2. The method of claim 1, wherein the generating an initial three-dimensional model using the environmental data and the vehicle parameters comprises:

determining the environment type of the environment where the target vehicle is located according to the environment data;

And processing the vehicle parameters according to the scene processing strategy corresponding to the environment type to generate the initial three-dimensional model.

3. The method of claim 1, wherein the obtaining the update requirement for the initial three-dimensional model comprises:

detecting a current usage parameter of a vehicle component in the target vehicle;

determining a component status of the vehicle component according to the current usage parameter;

and if the part state is matched with the preset part state, taking the preset interaction content corresponding to the part state as first interaction content, and generating the update requirement based on the first interaction content.

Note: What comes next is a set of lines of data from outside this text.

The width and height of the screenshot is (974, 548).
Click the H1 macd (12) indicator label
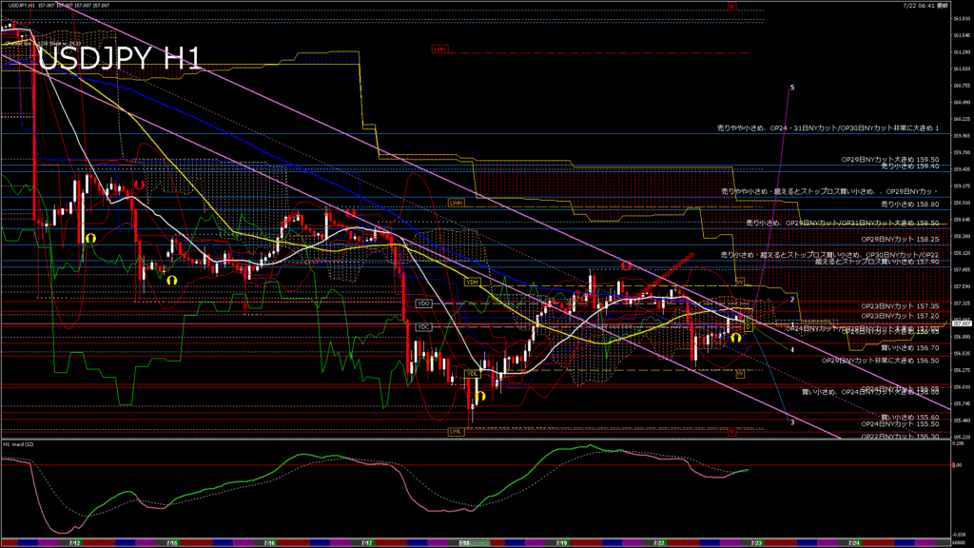coord(19,443)
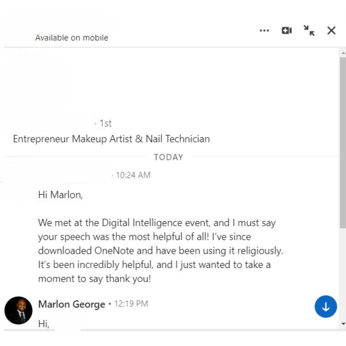Click the Entrepreneur Makeup Artist headline
Viewport: 346px width, 346px height.
click(111, 139)
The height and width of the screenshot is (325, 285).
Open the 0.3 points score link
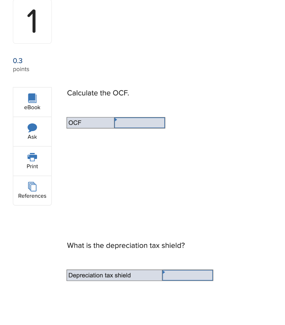17,61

4. The method of claim 1, wherein the obtaining the update requirement for the initial three-dimensional model comprises:

detecting interaction operation triggered by a target user based on the vehicle-mounted screen, and determining second interaction content based on the interaction operation;

the update requirements are generated based on the second interactive content.

5. The method of claim 4, wherein the detecting the interaction triggered by the target user based on the on-board screen and determining the first interaction content based on the interaction comprises:

Detecting gesture operation triggered by the target user based on the vehicle-mounted screen, and taking operation content corresponding to the gesture operation as the second interaction content;

detecting an eye focus of the target user, obtaining a focus position of the eye focus, and taking a view angle corresponding to the focus position as the second interaction content;

and detecting a voice command triggered by the target user based on the vehicle-mounted screen, and taking voice content carried by the voice command as the second interaction content.

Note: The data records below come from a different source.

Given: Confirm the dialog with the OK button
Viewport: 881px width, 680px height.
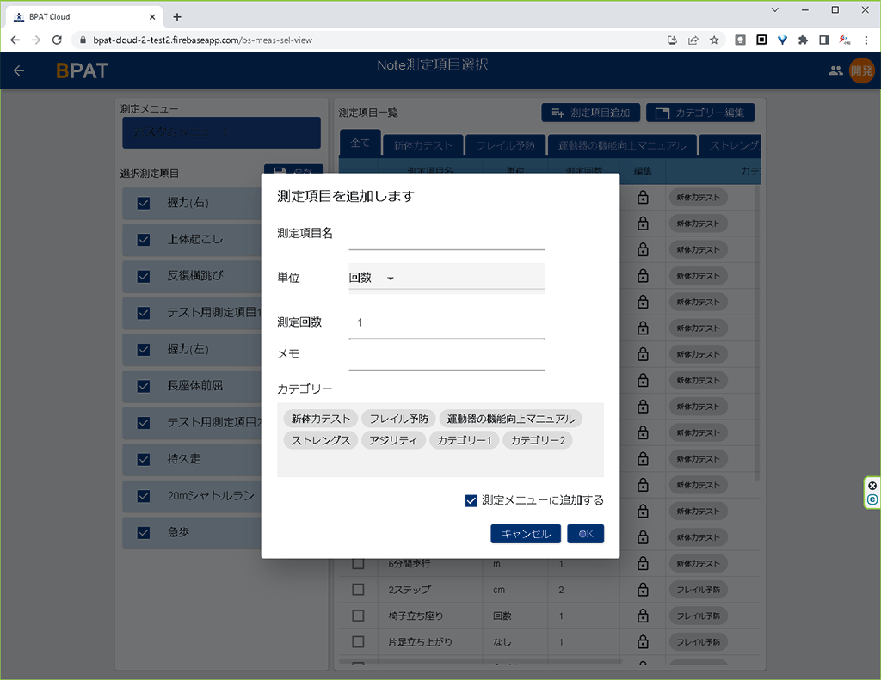Looking at the screenshot, I should (x=586, y=533).
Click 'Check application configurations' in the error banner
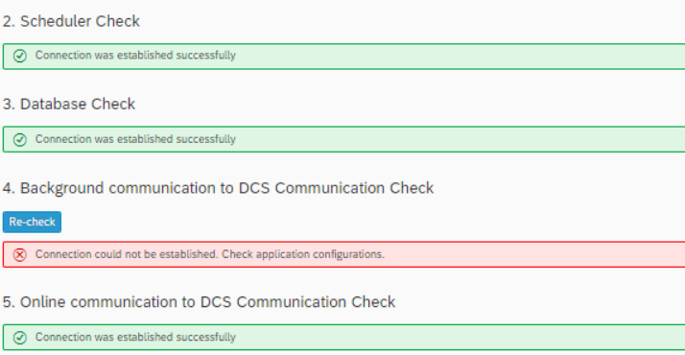 tap(303, 254)
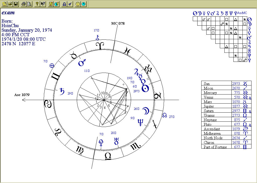Print the chart with the printer icon
The image size is (257, 183).
[24, 4]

6. The method of claim 1, wherein the obtaining the update requirement for the initial three-dimensional model comprises:

receiving an interaction request sent by other vehicles, wherein the interaction request is generated after the other vehicles receive an initial three-dimensional model sent by the target vehicle;

analyzing the interaction request to obtain third interaction content of the other vehicles;

and generating the update requirement according to the third interactive content.

7. The method of claim 1, wherein after displaying the updated initial three-dimensional model on the on-board screen, the method further comprises:

Detecting whether a safety accident occurs to the target vehicle currently;

if the safety accident occurs to the target vehicle, updating the target three-dimensional model according to the accident type corresponding to the safety accident;

and sending the target three-dimensional model and the current position information of the target vehicle to other vehicles.

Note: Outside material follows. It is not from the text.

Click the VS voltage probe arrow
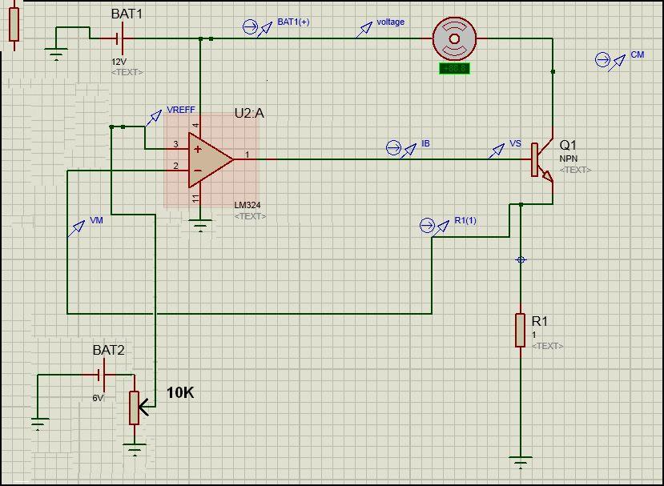 pyautogui.click(x=497, y=151)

8. A display control apparatus for an initial three-dimensional model of a vehicle, the apparatus comprising:

the detection module is used for detecting environment data of the current environment of the target vehicle and vehicle parameters of the target vehicle;

a generation module for generating an initial three-dimensional model based on the environmental data and the vehicle parameters;

the acquisition module is used for displaying the initial three-dimensional model based on a vehicle-mounted screen of the target vehicle and acquiring the update requirement acting on the initial three-dimensional model;

and the updating module is used for updating the initial three-dimensional model according to the interactive content indicated by the updating requirement to obtain a target three-dimensional model, and displaying the target three-dimensional model on the vehicle-mounted screen.

9. A computer device, comprising:

a memory and a processor in communication with each other, the memory having stored therein computer instructions which, upon execution, cause the processor to perform the method of any of claims 1 to 7.

10. A computer readable storage medium having stored thereon computer instructions for causing a computer to perform the method of any one of claims 1 to 7.